Quarta, 22 de Novembro de 2017

Caso Mayana Duarte

Estudante nega racha, mas admite ter bebido

1 JUL 2010Por 06h:32
NADYENKA CASTRO

Apontado como responsável pelo acidente ocorrido na madrugada do dia 14 de junho, em Campo Grande, que resultou na morte da jovem Mayana Duarte, 23 anos, o estudante Anderson de Souza Moreno, 19 anos, negou à Polícia Civil que estivesse participando de um racha e que tivesse passado no sinal vermelho. Ele prestou depoimento ontem pela manhã à polícia. Para a imprensa, disse apenas que a ocorrência “foi uma fatalidade”. O rapaz ainda não foi indiciado.

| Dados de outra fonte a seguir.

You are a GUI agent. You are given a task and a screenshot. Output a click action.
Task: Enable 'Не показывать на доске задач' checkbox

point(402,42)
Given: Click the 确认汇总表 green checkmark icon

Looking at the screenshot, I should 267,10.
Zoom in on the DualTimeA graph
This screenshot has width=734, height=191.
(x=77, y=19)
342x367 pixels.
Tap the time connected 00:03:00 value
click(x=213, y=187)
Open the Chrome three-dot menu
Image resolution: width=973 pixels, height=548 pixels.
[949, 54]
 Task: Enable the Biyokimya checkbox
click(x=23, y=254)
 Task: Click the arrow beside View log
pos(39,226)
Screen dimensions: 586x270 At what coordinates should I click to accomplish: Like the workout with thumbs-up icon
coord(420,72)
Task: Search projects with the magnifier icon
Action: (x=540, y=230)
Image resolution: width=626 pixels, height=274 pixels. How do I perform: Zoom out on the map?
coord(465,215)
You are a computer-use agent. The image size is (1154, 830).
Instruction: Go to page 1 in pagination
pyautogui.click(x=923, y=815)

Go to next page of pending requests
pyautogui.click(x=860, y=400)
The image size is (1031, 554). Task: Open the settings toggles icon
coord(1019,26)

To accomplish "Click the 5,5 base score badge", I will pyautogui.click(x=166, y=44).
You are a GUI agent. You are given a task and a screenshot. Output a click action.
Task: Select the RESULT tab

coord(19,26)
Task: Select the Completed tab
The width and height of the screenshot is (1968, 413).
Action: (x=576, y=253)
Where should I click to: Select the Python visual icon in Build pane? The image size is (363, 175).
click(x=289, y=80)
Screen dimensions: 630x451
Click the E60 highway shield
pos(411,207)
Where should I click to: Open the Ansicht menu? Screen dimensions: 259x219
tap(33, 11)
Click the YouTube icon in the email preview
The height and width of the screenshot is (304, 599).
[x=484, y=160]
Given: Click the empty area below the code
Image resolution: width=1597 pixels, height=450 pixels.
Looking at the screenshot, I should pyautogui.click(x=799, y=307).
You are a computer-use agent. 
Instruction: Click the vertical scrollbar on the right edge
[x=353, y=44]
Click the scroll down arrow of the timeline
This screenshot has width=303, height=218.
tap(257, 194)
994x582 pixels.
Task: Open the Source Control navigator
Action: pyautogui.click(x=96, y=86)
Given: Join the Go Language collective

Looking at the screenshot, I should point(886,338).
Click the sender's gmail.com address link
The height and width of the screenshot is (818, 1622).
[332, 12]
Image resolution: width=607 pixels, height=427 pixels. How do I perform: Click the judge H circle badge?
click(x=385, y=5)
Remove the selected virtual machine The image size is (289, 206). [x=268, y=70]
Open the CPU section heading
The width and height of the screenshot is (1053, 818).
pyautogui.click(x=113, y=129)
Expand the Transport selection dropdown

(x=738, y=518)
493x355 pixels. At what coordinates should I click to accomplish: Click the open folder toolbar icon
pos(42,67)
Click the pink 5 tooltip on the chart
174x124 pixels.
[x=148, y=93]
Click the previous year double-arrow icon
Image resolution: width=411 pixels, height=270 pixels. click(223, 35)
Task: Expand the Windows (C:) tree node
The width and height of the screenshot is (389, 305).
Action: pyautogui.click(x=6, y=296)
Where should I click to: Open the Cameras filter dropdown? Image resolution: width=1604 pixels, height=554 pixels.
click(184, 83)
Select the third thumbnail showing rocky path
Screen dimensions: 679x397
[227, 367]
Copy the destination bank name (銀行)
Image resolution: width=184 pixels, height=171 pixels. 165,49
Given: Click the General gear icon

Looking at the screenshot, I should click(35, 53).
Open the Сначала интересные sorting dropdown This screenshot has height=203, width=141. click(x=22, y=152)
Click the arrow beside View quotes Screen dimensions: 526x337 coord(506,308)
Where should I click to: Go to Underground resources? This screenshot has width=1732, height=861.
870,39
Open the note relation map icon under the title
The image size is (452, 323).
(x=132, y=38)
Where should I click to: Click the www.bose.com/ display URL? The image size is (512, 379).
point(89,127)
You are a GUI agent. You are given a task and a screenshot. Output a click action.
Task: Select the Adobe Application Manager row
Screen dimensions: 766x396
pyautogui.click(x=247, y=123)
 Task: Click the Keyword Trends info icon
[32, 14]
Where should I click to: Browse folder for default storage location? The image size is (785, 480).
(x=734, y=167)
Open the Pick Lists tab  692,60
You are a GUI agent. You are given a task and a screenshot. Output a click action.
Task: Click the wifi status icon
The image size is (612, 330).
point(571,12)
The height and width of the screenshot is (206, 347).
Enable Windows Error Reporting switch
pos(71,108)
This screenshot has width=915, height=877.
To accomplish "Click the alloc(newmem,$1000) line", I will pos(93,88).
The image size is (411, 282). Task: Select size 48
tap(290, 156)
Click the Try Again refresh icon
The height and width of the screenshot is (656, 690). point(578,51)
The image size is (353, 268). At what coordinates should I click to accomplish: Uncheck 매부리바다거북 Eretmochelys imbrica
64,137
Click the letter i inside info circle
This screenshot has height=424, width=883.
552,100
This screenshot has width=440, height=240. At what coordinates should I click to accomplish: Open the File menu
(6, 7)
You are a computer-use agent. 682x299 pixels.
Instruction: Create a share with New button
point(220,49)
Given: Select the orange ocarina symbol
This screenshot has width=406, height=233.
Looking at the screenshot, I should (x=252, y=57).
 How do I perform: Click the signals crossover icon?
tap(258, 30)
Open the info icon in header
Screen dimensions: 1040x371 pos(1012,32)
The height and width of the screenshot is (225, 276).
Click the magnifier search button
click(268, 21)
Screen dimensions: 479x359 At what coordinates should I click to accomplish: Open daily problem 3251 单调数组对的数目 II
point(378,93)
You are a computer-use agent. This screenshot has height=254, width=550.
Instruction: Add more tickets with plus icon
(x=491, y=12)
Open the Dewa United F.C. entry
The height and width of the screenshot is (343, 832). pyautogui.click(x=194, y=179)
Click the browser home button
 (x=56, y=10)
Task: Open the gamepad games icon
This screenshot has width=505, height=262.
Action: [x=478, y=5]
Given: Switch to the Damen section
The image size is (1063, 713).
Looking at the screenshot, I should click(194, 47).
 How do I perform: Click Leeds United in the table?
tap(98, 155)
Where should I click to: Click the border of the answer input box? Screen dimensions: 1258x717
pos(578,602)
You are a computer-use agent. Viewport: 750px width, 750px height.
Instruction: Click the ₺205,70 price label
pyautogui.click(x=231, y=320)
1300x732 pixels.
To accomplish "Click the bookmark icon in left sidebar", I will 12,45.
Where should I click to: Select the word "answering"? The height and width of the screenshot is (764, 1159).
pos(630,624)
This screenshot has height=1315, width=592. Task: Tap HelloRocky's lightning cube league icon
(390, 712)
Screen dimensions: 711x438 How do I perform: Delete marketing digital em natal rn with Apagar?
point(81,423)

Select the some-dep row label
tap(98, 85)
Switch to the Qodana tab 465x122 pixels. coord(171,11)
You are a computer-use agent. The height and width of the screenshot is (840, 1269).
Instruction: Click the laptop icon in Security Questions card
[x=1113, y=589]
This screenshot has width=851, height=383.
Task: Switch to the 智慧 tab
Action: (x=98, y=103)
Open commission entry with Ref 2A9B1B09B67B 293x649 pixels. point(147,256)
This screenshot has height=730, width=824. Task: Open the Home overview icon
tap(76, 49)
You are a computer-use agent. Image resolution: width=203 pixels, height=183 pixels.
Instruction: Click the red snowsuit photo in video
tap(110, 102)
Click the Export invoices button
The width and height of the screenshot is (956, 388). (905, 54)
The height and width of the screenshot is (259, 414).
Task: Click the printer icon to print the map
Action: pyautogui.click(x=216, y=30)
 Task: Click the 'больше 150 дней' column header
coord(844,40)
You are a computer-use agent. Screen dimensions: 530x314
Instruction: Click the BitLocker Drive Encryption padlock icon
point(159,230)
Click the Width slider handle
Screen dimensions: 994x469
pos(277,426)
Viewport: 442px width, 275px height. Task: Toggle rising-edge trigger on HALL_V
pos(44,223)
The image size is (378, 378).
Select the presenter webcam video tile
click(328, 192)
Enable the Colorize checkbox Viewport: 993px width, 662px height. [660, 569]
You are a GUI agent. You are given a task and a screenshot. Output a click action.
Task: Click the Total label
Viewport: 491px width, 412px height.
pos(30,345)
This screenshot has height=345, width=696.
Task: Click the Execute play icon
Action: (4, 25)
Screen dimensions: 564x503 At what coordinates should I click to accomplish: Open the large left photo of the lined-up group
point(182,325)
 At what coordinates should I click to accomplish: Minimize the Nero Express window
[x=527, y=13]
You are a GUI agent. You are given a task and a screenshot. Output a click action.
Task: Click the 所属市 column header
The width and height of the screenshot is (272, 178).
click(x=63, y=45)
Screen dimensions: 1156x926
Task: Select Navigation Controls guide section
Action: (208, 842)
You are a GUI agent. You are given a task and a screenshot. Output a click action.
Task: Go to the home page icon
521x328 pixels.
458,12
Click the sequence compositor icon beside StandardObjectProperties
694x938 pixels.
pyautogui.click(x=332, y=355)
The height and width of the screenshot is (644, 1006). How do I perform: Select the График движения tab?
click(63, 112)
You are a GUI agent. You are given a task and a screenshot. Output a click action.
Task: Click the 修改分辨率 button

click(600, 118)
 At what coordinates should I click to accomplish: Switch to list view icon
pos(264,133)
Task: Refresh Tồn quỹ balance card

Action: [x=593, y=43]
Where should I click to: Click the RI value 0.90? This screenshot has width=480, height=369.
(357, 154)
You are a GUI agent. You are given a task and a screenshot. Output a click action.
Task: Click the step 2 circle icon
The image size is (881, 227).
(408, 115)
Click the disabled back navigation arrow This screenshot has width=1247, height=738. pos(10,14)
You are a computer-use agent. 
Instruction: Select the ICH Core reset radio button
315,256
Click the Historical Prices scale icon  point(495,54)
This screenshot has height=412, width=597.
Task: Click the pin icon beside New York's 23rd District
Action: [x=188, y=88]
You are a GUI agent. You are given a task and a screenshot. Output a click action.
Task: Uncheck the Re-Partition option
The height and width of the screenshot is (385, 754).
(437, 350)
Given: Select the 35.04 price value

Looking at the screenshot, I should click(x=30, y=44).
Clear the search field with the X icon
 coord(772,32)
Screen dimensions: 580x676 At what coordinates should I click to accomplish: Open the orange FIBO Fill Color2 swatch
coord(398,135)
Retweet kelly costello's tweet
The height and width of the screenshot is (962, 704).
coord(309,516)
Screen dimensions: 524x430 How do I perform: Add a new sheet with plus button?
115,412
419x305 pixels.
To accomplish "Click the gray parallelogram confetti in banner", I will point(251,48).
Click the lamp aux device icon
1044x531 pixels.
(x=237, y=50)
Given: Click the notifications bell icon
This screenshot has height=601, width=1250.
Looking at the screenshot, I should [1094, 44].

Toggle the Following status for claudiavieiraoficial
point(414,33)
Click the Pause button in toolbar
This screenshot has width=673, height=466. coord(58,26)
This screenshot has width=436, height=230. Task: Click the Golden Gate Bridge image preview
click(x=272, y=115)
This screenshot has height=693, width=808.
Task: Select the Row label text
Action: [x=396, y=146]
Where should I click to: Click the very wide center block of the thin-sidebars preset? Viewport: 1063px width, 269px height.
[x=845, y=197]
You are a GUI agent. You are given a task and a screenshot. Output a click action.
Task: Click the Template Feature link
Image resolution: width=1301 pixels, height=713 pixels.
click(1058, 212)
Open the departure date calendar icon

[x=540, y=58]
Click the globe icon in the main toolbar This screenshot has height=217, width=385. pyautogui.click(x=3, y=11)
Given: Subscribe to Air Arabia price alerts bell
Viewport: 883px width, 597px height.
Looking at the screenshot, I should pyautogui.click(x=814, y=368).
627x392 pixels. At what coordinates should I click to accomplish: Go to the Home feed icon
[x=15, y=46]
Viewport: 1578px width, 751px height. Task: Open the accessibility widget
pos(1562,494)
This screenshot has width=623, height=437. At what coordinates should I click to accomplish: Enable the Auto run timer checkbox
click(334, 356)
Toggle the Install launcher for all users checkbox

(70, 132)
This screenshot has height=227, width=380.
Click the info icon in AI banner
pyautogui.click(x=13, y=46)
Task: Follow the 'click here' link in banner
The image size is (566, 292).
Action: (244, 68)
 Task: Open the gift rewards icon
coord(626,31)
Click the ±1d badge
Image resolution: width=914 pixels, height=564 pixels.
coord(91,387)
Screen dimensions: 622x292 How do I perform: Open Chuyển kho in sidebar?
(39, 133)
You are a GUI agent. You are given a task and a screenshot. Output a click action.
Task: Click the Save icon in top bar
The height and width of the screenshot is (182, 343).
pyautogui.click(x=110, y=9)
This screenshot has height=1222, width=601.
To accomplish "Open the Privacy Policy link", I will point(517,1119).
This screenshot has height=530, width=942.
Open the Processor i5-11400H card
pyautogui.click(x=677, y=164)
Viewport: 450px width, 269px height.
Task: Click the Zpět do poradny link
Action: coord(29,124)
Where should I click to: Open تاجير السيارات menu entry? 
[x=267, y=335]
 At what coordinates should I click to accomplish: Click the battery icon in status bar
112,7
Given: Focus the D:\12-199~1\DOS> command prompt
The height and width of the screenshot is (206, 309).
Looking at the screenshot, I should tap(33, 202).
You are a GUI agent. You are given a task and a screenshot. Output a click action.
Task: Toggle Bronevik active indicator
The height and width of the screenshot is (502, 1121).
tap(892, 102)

Anderson chegou à 1ª Delegacia de Polícia Civil acompanhado do pai, Rosaldo Moreno, policial militar aposentado, e do advogado Coaraci Nogueira de Castilho. Pai e filho foram ouvidos pelo delegado Márcio Rogério Custódio por quase duas horas.

De acordo com o advogado, Anderson contou à polícia que cerca de quatro horas antes do acidente havia ingerido duas latinhas de cerveja; que seguia pela Avenida Afonso Pena, no sentido shopping/bairro, conduzindo o Vectra à velocidade média de 40km/h e que no cruzamento com a Rua José Antônio colidiu-se com o Celta, dirigido por Mayana, porque a jovem avançou o sinal. “As imagens das câmeras do prédio vão mostrar isso”, afirmou Coaraci Castilho.

Conforme o delegado, Anderson declarou que após beber as duas latas de cerveja, por volta das 23 horas, no bar onde estava com amigos, passou a tomar água com gás até sair do local, por volta das 2h30min. Durante depoimento, ele afirmou já ter se envolvido em acidente com morte quando era menor de idade. 

A versão do estudante coincide com a apresentada pelo amigo dele, William Jhonny de Souza Ferreira, 25 anos, que foi apontado como participante da disputa. No entanto, três testemunhas confirmaram à polícia sobre o racha e disseram que o carro de Anderson cruzou o sinal vermelho.
Com o impacto dos veículos, Mayana ficou gravemente ferida e Anderson teve lesões leves. Ela ficou 10 dias em coma e morreu na Clínica Campo Grande.

Indiciamento
A polícia aguarda a conclusão dos depoimentos e também a análise das imagens captadas por câmeras de um prédio residencial, para definir se o estudante será indiciado por homicídio doloso (com intenção de matar) ou culposo (sem intenção de matar). Ontem, o Ministério Público Estadual designou dois promotores para acompanhar o caso.